(Excerpts from a dataset)
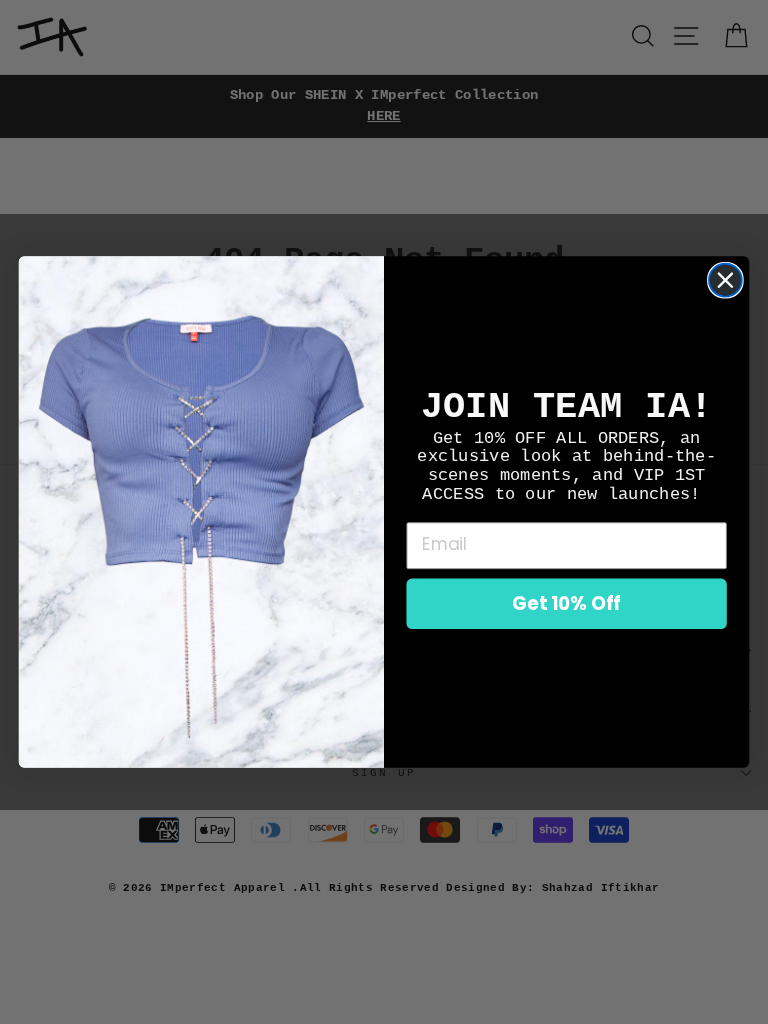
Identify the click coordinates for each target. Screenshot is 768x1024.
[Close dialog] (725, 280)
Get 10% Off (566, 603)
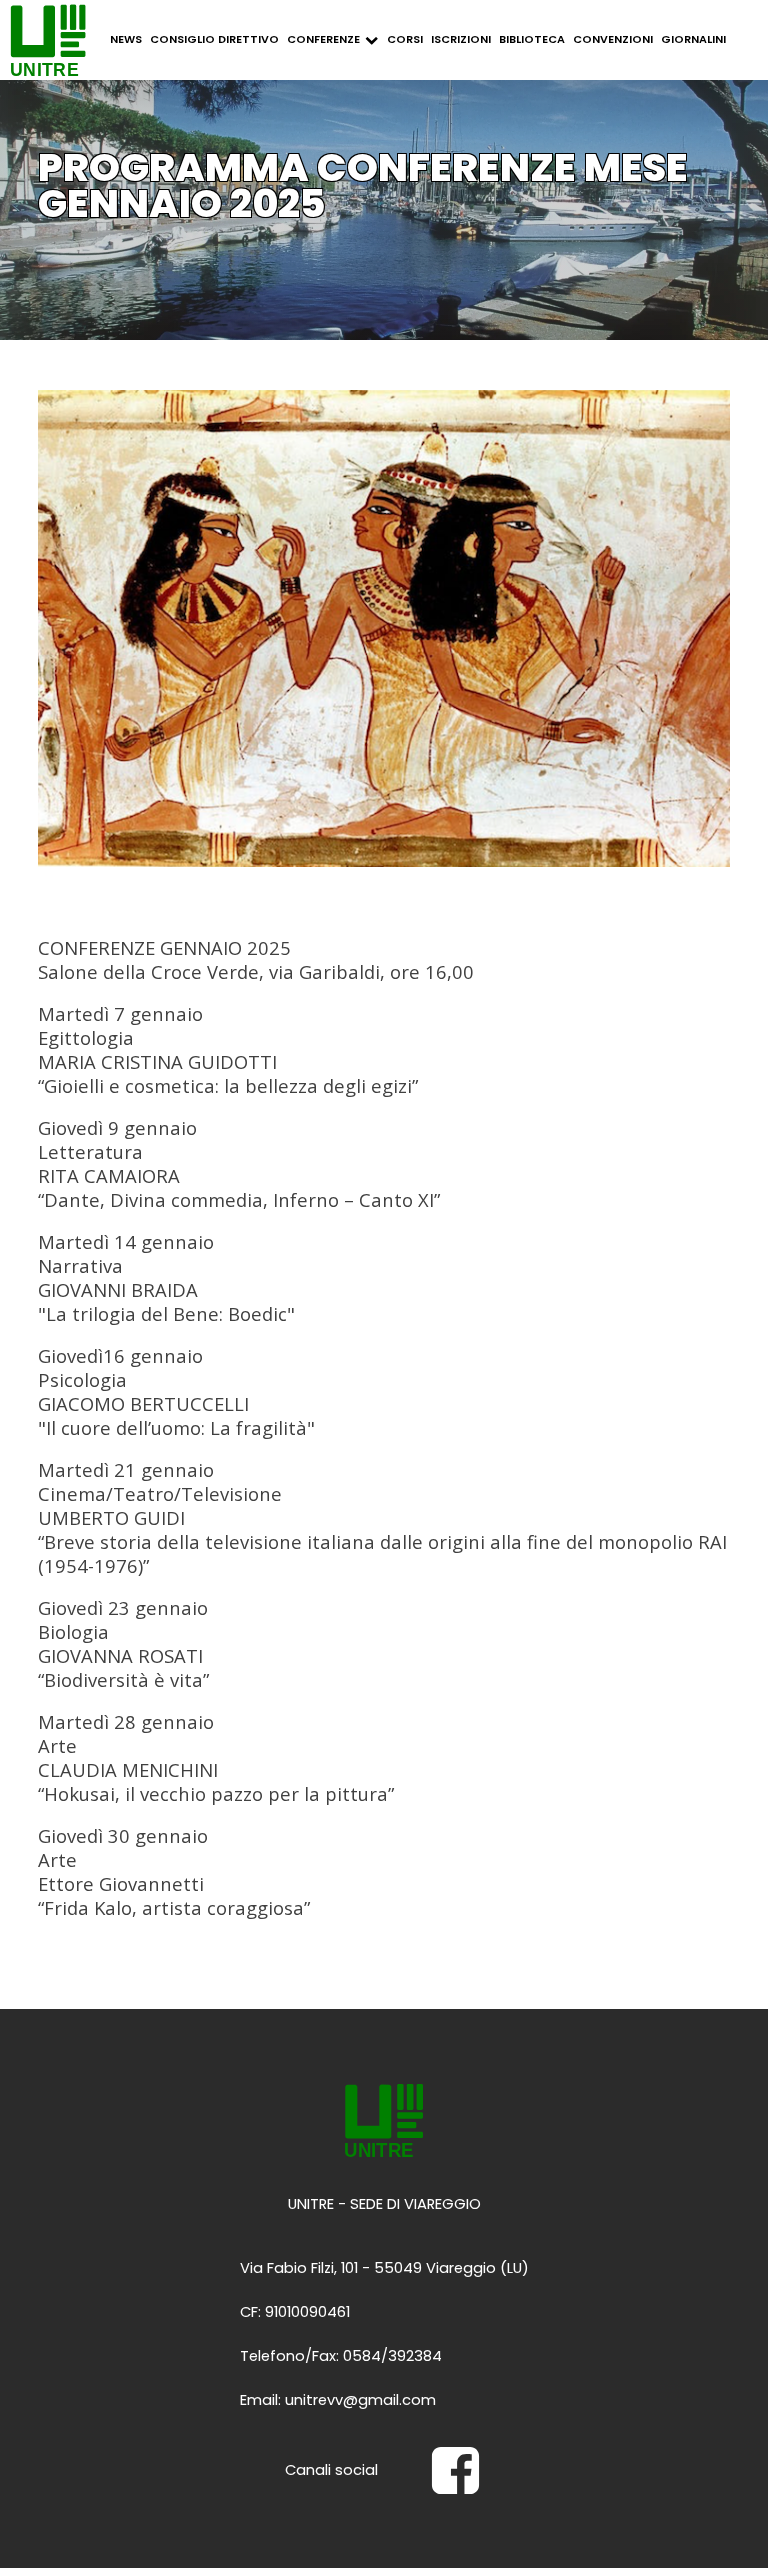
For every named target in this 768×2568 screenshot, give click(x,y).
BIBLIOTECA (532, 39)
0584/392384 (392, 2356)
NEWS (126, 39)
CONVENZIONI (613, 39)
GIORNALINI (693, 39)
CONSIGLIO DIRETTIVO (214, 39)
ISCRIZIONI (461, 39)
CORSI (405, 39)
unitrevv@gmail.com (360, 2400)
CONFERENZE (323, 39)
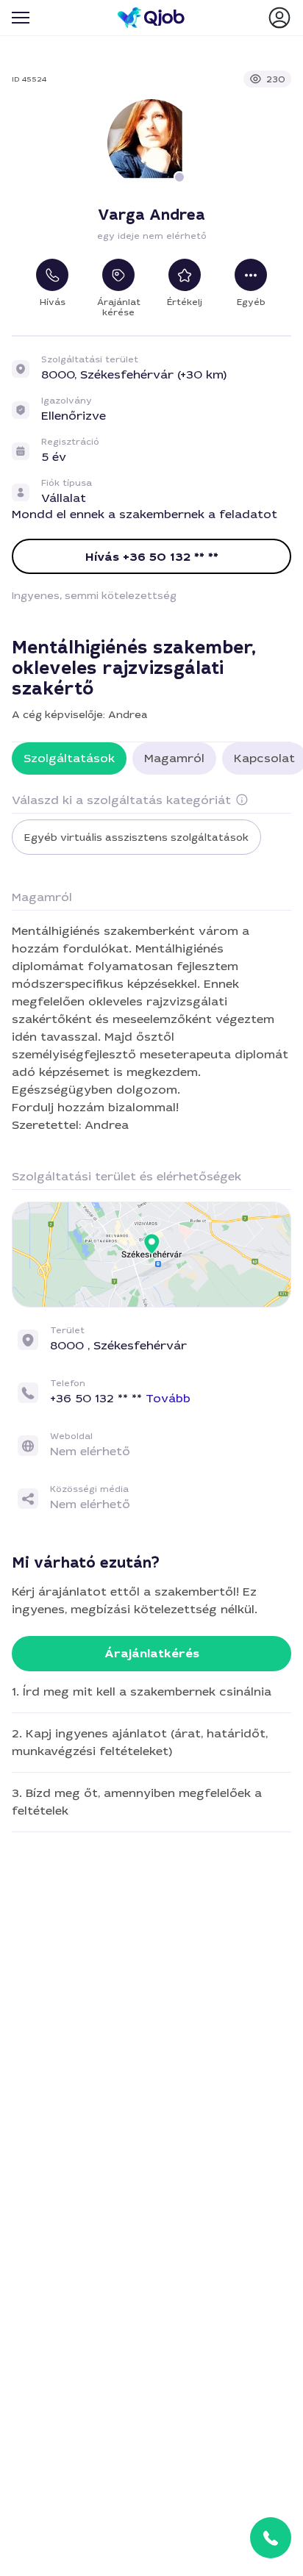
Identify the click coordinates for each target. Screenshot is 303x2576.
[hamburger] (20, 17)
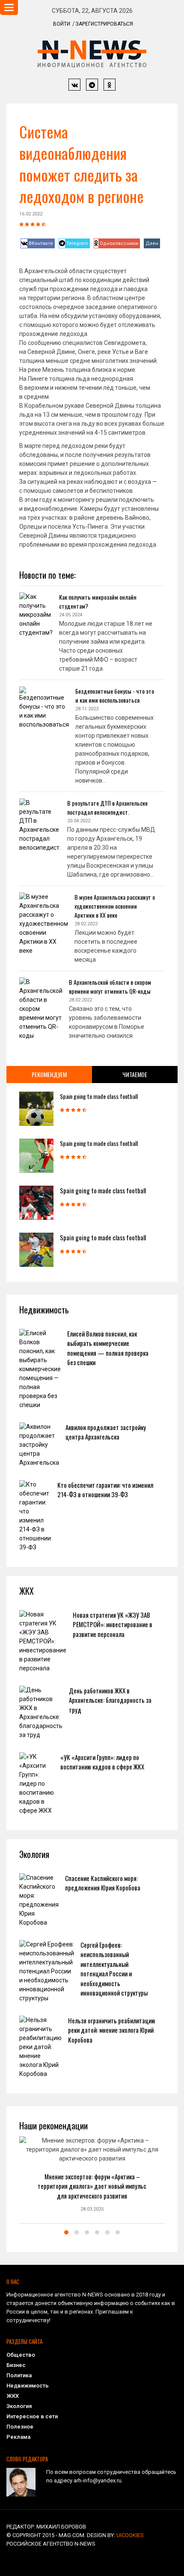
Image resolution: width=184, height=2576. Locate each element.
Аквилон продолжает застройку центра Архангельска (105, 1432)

---

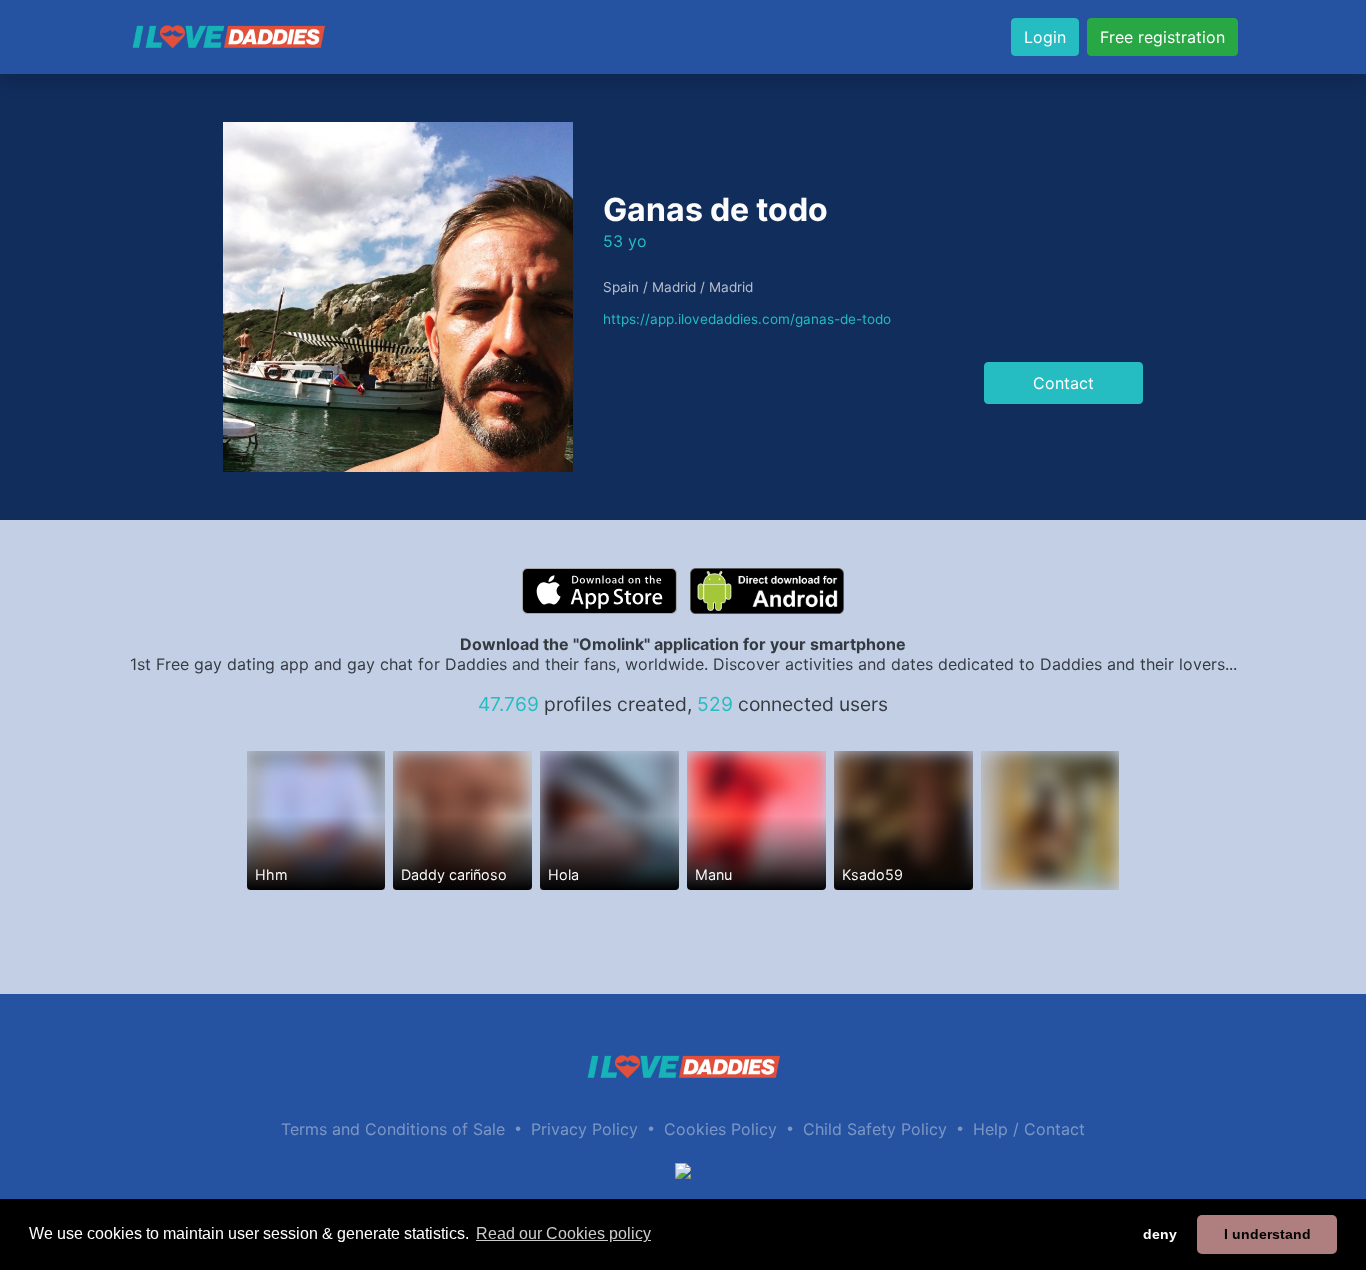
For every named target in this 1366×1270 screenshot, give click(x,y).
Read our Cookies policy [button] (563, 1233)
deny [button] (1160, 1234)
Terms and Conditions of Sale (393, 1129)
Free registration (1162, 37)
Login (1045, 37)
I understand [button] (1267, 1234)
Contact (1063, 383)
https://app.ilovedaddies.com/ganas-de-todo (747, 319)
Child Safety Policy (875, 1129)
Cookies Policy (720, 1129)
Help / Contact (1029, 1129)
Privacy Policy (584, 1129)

• DESCRIPTION OF THE TASK: Copy out all lines from the records where the word "coordinates" appears.

• SOLUTION TO THIS EXERCISE:
Identify the click coordinates for each target. Screenshot is 768x1024.
Identify the click coordinates for each target. Screenshot is 303x2576.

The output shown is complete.